Coupled with additional Government restrictions that will restrict the council’s ability to operate as commercially as it might have hoped for, he says the need for maintaining a reasonable level of prudent reserves “is as key now as it ever has been”.

The finance chief believes the uncertainties across all areas of public funding, means that future years could be challenging.

A council spokesperson said members would meet to set its budget for the year ahead, aiming to close a projected £9.6m budget gap, and agreeing a new five-year business plan – all under the shadow of the current global pandemic.

For 2021-22, Cambridgeshire is set to receive £645m of funding*, excluding grants retained by its schools. But its total expected spending 2021-22 - despite finding savings and additional income of £4m, will be £655m - leaving a £9.612m gap.

Further gaps are also identified in the next four years of the plan – based on information on the latest projections of expected demand pressures.

The costs of running the council have risen by £42m (6.9 per cent) compared to the last financial year. In particular, the impact of COVID-19 has led to increased challenges across all services areas but especially in adult’s and children’s social care which have seen increases in both the amount and complexity of need.

“A significant amount of activity has been undertaken to identify savings, efficiencies and income to reduce the current gap,” said the spokesperson.

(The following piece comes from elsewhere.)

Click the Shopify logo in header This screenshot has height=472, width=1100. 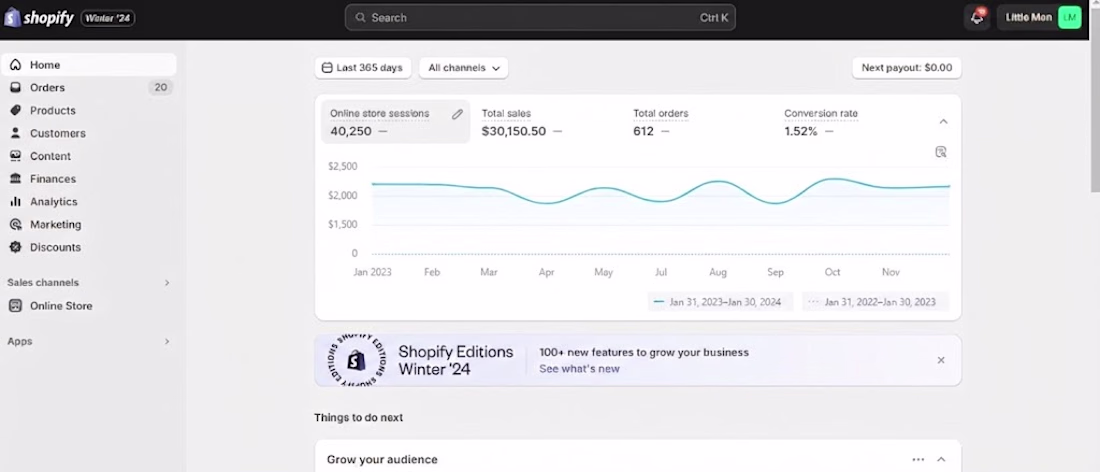39,17
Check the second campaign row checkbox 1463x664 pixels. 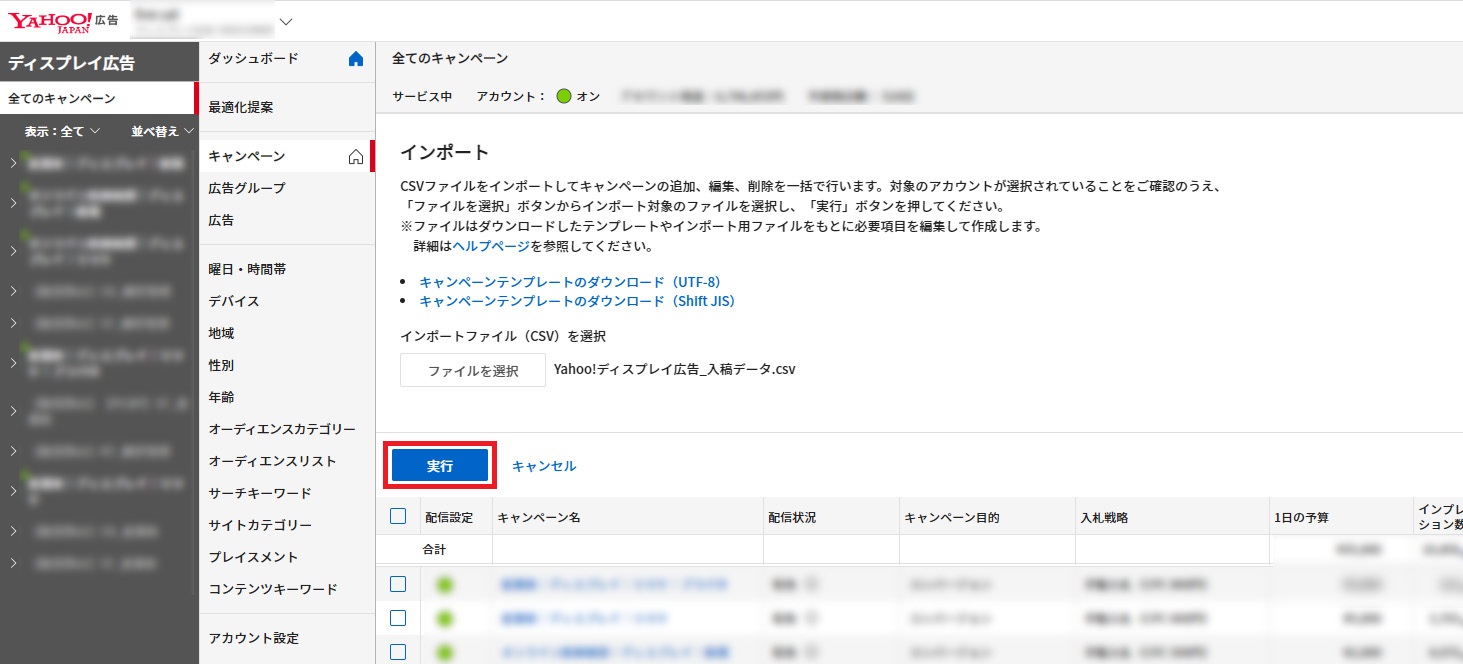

“However, the opportunities to generate additional savings proposals without significantly impacting the delivery of services, the paper confirms, have reduced in both number and scale.”

Mr Malyon sets out a range of other options which remain available to close the gap for members to consider which include:

Increasing the rate at which base Council Tax is set – the government has confirmed councils have freedom to raise council tax by up to 1.99 per cent each year without triggering a local referendum. Each additional 1 per cent added to the council tax bill would bring in just over £3m per year.

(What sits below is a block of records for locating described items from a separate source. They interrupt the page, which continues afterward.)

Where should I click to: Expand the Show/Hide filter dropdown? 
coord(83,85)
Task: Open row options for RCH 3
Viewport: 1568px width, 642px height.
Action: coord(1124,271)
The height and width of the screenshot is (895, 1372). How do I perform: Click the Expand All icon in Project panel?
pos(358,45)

Increasing the rate at which the adult social care precept is set. The council’s current business plan is based on the council being able to set an adult social care precept of 2 per cent in each of the five years that the plan covers to 2025 – 26.

Each additional 2 per cent added to the council tax bill costs the average Band D Council an additional £27.18 a year.

Use of the flexibility available around Minimum Revenue Provision (MRP) – extending the amount of time the council has to pay back money it is borrowing and thereby reducing annual cost of that borrowing. A restructuring of the MRP in 2015 led to the creation of the transformation fund.

Use of the transformation fund – money previously set aside each year to transform services across the council to work more efficiently and effectively for local residents. There is currently £23m in the fund.

Reduce service levels

A further option of using the council’s general reserve is also highlighted in the report – although at 3 per cent of the overall budget, the reserve is currently held at the minimum level which is currently considered prudent and therefore should only be used as a last resort to balance the budget.

Cambridgeshire County Council’s full council meets from 10.30 on Tuesday, February 9 and is live on their YouTube channel.

*The key sources of Cambridgeshire County Council’s funding are council tax (£323m), business rates (£64m), central Government grants (£136m) and fees and charges income (£122m).